И вот, в один из страшных дней отец объявил за обедом, что дело почти справлено, что тот самый сластолюбивый старик весьма заинтересовался мной, что он готовит выкуп. Я не смогла проглотить ни ложки. Еле дождалась, когда отпустили из-за стола, и бросилась в спальню — молиться. Чтобы Господь отвёл от меня этого человека. Чтобы что-то случилось и свадьба расстроилась. На крайний случай, если ничего нельзя сделать, чтобы я покалечилась. Да что там, лучше умереть, чем оказаться в его лапах…

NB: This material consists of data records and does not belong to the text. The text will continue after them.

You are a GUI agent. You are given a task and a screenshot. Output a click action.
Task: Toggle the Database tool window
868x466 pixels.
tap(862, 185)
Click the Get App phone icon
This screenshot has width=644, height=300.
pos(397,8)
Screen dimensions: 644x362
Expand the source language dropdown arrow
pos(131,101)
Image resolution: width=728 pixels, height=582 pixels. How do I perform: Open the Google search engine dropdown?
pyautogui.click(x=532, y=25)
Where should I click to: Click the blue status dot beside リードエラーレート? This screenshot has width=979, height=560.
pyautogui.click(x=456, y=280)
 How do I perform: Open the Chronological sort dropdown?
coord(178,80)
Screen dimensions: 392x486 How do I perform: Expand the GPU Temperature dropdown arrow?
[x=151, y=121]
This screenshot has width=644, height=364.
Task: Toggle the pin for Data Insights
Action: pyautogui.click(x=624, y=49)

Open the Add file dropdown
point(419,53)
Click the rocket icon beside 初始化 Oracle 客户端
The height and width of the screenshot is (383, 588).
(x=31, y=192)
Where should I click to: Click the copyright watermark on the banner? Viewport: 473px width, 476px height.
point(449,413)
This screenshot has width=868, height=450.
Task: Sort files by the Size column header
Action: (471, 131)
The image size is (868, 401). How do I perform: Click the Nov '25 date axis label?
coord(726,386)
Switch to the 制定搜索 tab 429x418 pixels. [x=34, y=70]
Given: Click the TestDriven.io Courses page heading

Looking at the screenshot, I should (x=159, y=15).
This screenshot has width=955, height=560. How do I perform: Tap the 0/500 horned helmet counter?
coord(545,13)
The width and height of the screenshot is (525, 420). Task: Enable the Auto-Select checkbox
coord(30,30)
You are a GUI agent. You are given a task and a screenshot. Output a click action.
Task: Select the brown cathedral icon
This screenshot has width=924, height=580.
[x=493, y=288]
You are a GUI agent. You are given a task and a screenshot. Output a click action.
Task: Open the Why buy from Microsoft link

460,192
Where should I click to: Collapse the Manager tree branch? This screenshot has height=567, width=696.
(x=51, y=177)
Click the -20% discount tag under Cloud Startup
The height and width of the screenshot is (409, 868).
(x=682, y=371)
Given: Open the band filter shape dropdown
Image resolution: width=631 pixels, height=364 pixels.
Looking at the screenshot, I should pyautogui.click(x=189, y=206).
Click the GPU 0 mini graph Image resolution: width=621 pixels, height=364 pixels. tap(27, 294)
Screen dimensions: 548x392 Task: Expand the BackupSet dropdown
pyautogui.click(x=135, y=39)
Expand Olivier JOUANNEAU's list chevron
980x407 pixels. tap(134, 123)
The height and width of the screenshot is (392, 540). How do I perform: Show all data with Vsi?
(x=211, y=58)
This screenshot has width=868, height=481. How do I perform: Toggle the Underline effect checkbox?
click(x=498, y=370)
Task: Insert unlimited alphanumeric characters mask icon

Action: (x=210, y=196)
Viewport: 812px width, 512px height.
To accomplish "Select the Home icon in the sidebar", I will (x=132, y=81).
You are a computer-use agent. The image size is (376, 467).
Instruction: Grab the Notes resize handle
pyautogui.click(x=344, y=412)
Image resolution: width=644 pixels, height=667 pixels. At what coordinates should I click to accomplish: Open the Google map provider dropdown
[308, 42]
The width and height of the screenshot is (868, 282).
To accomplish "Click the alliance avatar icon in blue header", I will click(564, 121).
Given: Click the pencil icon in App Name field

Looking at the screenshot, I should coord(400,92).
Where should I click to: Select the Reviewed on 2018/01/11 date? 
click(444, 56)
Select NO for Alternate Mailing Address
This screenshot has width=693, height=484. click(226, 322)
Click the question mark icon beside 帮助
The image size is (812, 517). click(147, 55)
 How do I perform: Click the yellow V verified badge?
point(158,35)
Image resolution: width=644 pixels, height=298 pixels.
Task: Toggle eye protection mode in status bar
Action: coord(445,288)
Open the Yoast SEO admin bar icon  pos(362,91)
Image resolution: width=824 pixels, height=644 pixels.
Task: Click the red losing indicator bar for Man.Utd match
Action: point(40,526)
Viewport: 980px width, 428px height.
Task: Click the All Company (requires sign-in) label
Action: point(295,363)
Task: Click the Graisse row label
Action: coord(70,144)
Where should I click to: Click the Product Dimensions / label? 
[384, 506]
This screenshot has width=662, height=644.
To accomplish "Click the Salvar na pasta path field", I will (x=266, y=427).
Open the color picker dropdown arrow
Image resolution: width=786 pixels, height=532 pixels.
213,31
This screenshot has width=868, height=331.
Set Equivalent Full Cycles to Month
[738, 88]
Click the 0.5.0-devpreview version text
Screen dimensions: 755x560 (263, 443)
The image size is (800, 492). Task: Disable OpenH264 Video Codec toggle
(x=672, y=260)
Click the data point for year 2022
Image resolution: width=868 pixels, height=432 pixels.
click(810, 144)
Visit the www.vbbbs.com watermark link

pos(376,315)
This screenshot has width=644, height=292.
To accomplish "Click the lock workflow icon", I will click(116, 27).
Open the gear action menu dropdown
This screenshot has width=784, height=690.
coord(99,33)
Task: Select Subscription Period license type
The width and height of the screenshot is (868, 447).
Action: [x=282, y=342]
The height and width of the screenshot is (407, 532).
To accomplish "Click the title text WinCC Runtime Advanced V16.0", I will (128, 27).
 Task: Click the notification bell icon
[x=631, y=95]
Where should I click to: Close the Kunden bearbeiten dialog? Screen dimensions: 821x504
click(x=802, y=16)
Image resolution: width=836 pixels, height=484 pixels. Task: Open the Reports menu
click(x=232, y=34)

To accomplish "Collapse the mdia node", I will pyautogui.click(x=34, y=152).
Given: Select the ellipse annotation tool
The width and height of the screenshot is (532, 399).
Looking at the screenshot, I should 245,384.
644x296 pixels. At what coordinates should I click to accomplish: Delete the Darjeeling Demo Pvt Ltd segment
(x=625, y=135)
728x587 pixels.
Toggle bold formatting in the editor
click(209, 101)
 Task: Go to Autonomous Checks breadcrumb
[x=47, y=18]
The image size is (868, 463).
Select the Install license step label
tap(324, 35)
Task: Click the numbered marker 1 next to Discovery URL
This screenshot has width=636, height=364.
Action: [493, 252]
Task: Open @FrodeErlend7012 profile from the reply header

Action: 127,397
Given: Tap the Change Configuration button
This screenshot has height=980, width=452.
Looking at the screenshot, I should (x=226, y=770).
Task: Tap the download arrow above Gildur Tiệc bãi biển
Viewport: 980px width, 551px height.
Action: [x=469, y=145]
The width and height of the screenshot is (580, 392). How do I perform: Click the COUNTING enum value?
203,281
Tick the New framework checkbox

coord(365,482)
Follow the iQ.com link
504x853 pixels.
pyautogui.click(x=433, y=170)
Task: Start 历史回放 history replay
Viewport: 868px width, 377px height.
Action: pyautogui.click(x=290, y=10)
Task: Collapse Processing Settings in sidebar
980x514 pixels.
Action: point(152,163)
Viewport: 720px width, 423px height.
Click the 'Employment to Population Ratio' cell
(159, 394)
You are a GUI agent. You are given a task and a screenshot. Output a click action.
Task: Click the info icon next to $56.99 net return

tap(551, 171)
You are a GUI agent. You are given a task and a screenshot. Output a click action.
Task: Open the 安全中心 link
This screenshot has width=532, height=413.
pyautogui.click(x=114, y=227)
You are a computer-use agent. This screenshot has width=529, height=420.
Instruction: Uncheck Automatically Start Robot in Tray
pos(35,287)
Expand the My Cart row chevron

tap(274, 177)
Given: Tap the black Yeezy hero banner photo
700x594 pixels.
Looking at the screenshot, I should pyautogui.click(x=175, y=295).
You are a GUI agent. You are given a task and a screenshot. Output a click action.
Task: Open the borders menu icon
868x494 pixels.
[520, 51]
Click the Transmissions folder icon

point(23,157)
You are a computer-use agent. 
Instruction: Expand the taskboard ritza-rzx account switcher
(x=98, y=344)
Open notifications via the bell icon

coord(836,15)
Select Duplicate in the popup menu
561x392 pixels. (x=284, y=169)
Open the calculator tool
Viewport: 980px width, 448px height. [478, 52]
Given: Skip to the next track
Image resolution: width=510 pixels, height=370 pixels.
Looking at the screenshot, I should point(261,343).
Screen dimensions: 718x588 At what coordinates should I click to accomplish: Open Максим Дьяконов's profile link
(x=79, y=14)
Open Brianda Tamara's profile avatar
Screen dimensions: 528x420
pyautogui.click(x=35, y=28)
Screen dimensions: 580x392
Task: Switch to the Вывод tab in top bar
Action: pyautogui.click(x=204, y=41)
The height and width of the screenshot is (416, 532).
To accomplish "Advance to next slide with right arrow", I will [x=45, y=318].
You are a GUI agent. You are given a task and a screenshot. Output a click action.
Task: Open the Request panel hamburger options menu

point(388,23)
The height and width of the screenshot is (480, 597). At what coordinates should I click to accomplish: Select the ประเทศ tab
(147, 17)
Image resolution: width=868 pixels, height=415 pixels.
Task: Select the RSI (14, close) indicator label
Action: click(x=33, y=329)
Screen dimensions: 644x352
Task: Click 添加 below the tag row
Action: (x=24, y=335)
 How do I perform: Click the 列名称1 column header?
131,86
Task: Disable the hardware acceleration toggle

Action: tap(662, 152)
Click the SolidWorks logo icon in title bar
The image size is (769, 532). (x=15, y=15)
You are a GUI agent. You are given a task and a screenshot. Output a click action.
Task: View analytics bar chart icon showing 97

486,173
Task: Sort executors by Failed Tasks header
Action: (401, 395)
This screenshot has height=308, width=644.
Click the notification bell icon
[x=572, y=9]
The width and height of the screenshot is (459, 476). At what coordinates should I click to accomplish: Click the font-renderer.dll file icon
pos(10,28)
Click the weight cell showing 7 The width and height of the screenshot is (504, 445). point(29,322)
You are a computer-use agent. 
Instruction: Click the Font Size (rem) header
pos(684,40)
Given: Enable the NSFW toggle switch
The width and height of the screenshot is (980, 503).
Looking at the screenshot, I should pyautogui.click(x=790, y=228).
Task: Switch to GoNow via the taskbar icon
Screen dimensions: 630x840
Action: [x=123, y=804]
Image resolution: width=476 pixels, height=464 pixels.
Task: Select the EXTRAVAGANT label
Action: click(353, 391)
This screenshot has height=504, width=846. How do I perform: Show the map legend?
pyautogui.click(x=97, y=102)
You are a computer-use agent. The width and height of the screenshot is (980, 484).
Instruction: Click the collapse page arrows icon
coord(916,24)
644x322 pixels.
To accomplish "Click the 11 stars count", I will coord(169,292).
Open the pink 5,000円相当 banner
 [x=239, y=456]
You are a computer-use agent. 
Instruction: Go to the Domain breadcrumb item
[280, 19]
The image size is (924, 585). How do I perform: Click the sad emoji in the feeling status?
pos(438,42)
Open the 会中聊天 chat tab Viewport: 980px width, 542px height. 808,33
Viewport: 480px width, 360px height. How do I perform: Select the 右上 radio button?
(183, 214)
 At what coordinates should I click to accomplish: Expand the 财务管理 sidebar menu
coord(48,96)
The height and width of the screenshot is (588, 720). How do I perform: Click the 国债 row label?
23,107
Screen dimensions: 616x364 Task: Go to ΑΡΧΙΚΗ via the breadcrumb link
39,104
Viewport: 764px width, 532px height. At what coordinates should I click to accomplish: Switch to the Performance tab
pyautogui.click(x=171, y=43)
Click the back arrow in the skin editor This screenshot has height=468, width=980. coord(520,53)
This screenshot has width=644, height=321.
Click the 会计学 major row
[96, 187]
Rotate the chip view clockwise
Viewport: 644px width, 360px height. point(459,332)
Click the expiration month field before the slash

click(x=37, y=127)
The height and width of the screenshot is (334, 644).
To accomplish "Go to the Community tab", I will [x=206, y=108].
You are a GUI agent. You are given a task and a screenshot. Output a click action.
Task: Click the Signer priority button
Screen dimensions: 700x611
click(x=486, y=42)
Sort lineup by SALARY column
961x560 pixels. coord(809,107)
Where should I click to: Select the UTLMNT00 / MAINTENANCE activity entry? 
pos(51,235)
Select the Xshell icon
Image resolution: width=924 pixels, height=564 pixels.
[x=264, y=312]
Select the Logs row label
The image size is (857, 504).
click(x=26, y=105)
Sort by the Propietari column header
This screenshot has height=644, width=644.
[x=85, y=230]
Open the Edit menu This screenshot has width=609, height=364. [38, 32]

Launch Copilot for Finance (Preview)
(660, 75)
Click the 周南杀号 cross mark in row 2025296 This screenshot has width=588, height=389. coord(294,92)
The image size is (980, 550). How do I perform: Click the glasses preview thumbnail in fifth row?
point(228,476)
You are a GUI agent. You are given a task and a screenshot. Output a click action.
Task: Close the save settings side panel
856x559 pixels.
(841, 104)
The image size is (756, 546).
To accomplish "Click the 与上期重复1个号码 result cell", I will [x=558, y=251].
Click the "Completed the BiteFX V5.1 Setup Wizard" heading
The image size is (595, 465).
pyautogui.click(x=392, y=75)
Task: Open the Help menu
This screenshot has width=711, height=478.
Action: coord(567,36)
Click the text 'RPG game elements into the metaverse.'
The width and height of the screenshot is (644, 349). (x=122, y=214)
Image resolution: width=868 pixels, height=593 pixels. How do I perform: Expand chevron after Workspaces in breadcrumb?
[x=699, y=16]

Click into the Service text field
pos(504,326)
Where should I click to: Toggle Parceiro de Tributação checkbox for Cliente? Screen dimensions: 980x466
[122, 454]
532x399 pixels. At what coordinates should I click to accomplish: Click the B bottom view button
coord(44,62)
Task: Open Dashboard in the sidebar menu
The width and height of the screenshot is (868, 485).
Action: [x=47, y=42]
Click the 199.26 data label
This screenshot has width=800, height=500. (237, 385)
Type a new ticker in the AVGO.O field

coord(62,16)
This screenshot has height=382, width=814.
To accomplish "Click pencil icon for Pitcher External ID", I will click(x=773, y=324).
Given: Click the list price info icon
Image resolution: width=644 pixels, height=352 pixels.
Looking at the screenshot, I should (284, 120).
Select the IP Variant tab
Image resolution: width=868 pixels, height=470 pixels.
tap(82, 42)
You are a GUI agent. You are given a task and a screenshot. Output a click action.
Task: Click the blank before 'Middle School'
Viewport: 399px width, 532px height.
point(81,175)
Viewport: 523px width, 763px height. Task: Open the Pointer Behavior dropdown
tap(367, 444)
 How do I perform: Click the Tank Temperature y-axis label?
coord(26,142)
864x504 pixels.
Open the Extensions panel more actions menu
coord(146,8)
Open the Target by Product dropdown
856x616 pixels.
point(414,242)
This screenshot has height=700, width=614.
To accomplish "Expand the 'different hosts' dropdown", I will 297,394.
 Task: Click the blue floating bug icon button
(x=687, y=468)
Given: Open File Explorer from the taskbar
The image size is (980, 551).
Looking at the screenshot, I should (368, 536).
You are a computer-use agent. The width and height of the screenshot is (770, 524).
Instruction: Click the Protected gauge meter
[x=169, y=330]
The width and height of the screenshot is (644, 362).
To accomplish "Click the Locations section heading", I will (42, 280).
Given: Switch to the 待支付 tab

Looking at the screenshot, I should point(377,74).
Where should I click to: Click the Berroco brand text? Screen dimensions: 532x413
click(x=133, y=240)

Но в тот же день вечером отцу позвонили от господина Насгулла, у которого он был в пожизненном долгу, как шепнула мне матушка, и пригласили на беседу. Там и решилась моя судьба.
Глава 7. НАДИЯ
Я не видела своего жениха до свадьбы и очень сильно волновалась. Родители тоже не могли сообщить мне о нём ничего толкового. Человек как человек. Белый, молодой. Я боялась, хотя и не так сильно, как того жуткого старика, сама не знаю почему. Европеец мог оказаться в три раза хуже: это ведь другая культура, другой менталитет, к тому же, все белые мужчины — чокнутые. Он запросто мог оказаться извращенцем… но я отчего-то не дрожала от ужаса. А когда увидела его — чуть не расхохоталась. Мы встретились сразу на церемонии, в полном облачении жениха и невесты, и этот… павлин выглядел в наших одеждах до того нелепо — не описать словами! У него оказалось очень смиренное лицо, тихий голос и такие спокойные манеры, что я сразу поняла: мне не грозит никакая опасность, кроме опасности помереть со скуки. Но это нестрашно, это я переживу.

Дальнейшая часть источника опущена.